VIOLENT NIGHT movie poster | ©2022 Universal Pictures

Rating: R
Stars: David Harbour, John Leguizamo, Leah Brady, Alex Hassell, Alexis Louder, Beverly D’Angelo, Edi Patterson, Cam Gigandet, Alexander Elliot
Writers: Pat Casey & Josh Miller
Director: Tommy Wirkola
Distributor: Universal Pictures
Release Date: December 2, 2022

VIOLENT NIGHT is a mashup of genres that don’t normally co-exist. Sure, we’ve seen movies about men burned out at their jobs who rise to heroic heights on Christmas Eve (yes, DIE HARD is a Christmas movie). But when that man is the actual Santa Claus, he generally banishes the bah-humbug blues in a gentler fashion, or at least without the hard-R mayhem dished out here.

In VIOLENT NIGHT, we first meet Santa Claus (David Harbour) as he’s getting progressively drunker at an English bar. He is so disillusioned with children’s disbelief in him, and with humanity in general, that he’s thinking of quitting his millennia-old job. Even the kindness of a mall Santa (Frederick Allen) can’t convince Santa that some people still have the holiday spirit.

Then it’s off to the United States, where we meet Trudy (Leah Brady), a sweet little girl who absolutely believes in Santa Claus. But all Trudy really wants this year is something Santa can’t pull out of his magic bag: for her estranged dad Jason (Alex Hassell) and mom Linda (Alexis Louder) to get back together.

Linda has agreed (for Trudy’s sake) to accompany Jason and Trudy to the annual Christmas weekend at the Lightstone family compound, aka Jason’s mom’s house. Gertrude Lightstone (Beverly D’Angelo) is the richest woman in America, and clearly one of its biggest – well, let’s say it rhymes with “riches.”

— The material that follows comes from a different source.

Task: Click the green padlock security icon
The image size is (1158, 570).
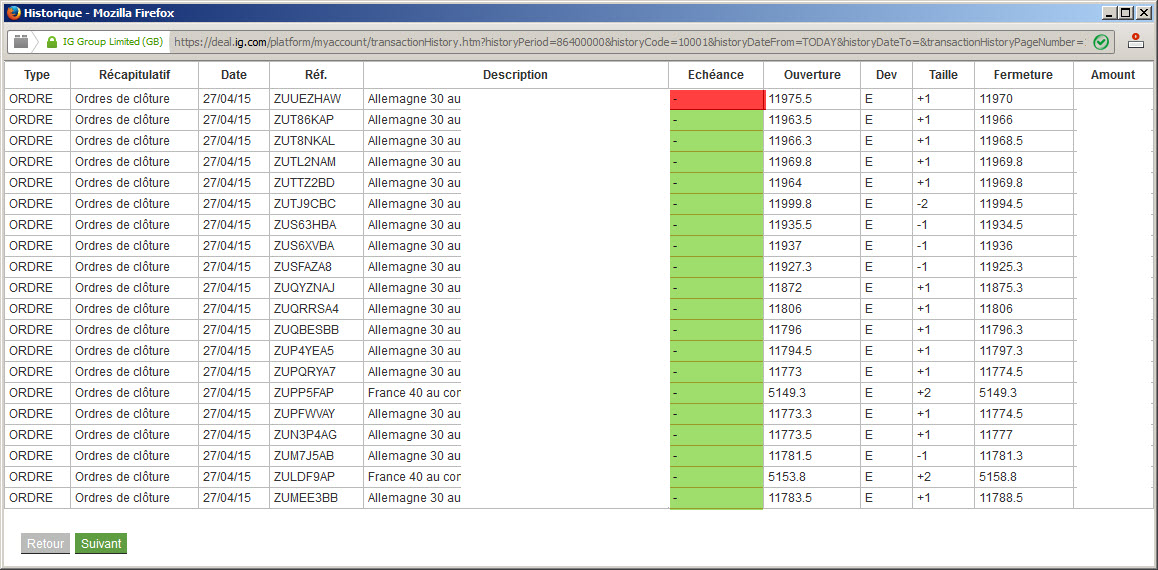Action: pos(52,42)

Jason’s embittered sister Alva (Edi Patterson), her self-obsessed actor husband Morgan (Cam Gigandet), and their constantly live-streaming teen son Bert (Alexander Elliot) aren’t much nicer than Gertrude.

But there’s a big Christmas Eve surprise for everyone when the compound is commandeered by a criminal gang headed up by the ruthless fellow who calls himself Scrooge (John Leguizamo).

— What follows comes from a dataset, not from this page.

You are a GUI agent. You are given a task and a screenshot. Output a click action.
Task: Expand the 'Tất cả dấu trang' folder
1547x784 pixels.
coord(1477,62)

Scrooge knows that Gertrude has stashed a secret fortune in the safe, and he wants the money. He and his team have planned for almost every contingency – except for Santa arriving, getting stuck on the premises, and eventually deciding to help save Trudy and her family.

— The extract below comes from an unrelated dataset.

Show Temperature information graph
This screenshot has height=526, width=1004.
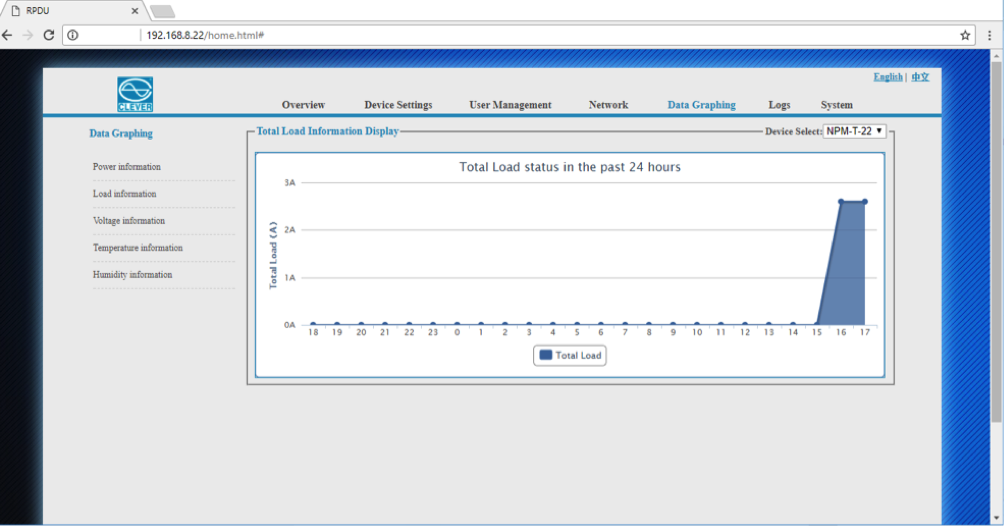coord(138,248)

There are a couple of other big plot twists as well, one of them genuinely unforeseeable. VIOLENT NIGHT understandably name-checks DIE HARD and HOME ALONE. It also owes a lot to a certain school of dark family comedy. But none of its predecessors had this level of splatter. It’s worth noting that director Tommy Wirkola previously helmed DEAD SNOW and DEAD SNOW 2, both zombie horror comedies.

What’s most remarkable here is that Wirkola and writers Pat Casey & Josh Miller find a tone and stick with it. The humor avoids getting too shrill and smug (a minor miracle, considering the plot dynamics), and the bloodshed is slapstick (people are in pain, but never terrified).

There’s also an extremely consistent look, with Norman Rockwell designs and colors of red, brown, beige and silver, understated hues and production design that gives VIOLENT NIGHT an appropriately timeless look. We know we’re in the present – people have cell phones, etc. – but it’s a way to keep the surroundings from upstaging the action, and to explain some old-school traps.

David Harbour, though leaner than the traditional St. Nick, fills the bill with all that the role requires, never getting pompous as he becomes more determined. Brady is delightful, D’Angelo is formidable, and Hassell is oddly reminiscent of Hugh Laurie. Leguizamo embraces Scrooge’s villainy with gusto.

There are some disquieting aspects to VIOLENT NIGHT, starting with the notion that, if Santa doesn’t leave a present for children whose parents are too poor to buy them anything, it means they didn’t deserve it. Granted, any children young enough to take this to heart are (we can at least hope) too young for their parents to let them see this movie, but still, the filmmakers could have done better on this one.

Then there’s the fact that the gore is very one-sided. A few good-guy characters die or are wounded, but the major gonzo stuff is reserved for the baddies. There’s a point where we feel like maybe at least the folks who are depicted as especially upstanding might register some reaction to this other than glee. (These may be evil humans getting maimed and obliterated, but they’re still human; in fact, as we are reminded several times, they used to be children themselves.)

VIOLENT NIGHT ultimately executes its thematic templates exactly as we’d expect, despite its singular blend of sensibilities. Whether it’s being naughty or nice on this front is open to debate. On the one hand, we might wish for something wilder than what we get; on the other hand, it may be that we need something familiar and comforting to stabilize the end of this decidedly non-Hallmark sleigh ride.